WORK REQUEST: Verbatim copy, pictures excluded: every line from the one with "830x604 pixels. At" through the final line of the data below, and no other line.

DATA TO EXAMINE:
= Beginning of Section =

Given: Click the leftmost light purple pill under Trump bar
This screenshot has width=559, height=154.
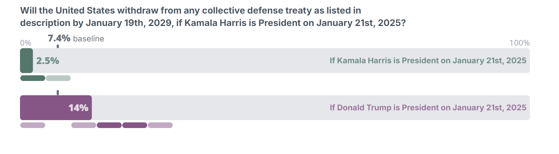Looking at the screenshot, I should [32, 125].
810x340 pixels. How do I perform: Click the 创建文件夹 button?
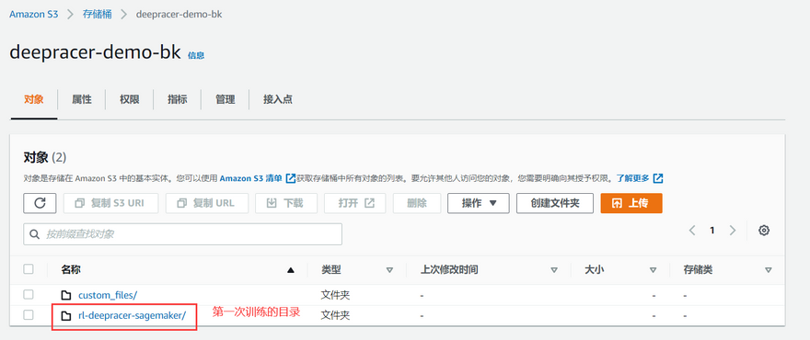[555, 203]
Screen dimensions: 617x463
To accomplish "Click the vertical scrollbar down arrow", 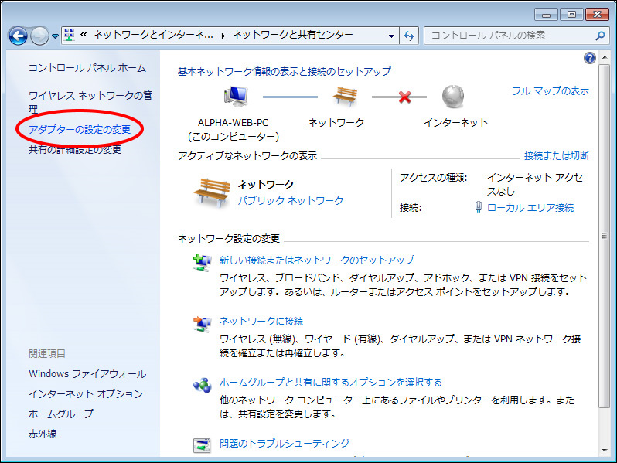I will tap(604, 449).
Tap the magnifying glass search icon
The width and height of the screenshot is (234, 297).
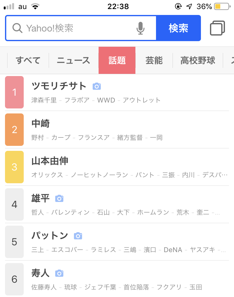[x=17, y=28]
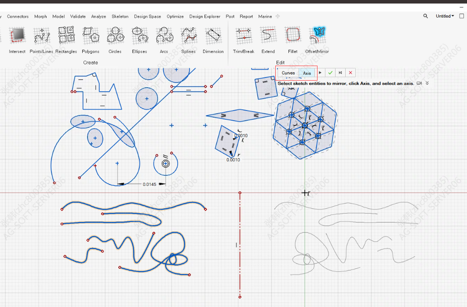Switch selector to Axis
Image resolution: width=467 pixels, height=307 pixels.
point(307,73)
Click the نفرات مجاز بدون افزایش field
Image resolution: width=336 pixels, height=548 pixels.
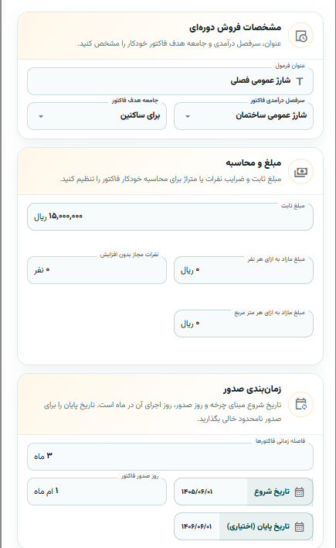(x=97, y=270)
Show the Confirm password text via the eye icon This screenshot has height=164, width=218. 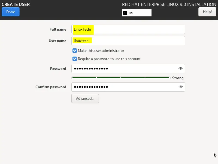click(x=180, y=87)
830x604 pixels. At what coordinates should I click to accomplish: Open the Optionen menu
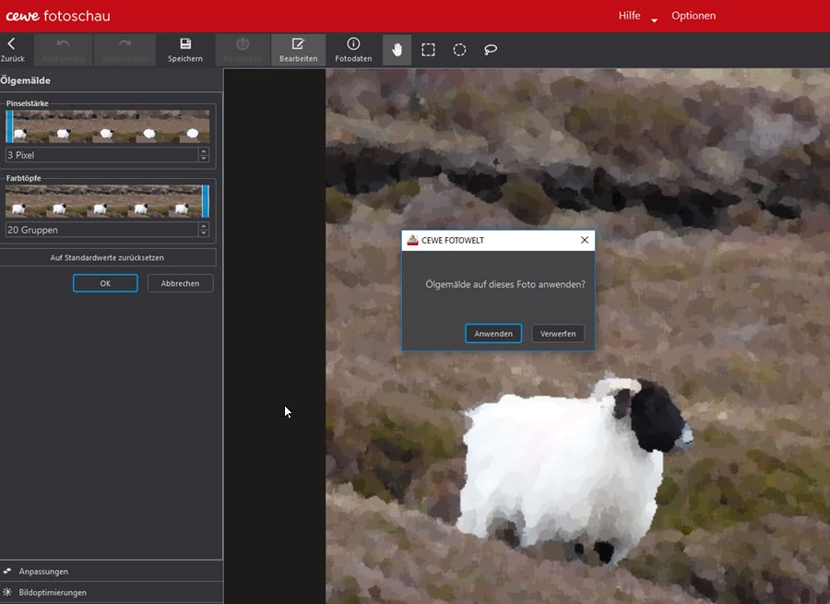pos(693,16)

= End of Section =

SOLUTION TO THIS PROBLEM:
830x604 pixels. At what coordinates should I click to accomplish: Open the Optionen menu
pos(693,16)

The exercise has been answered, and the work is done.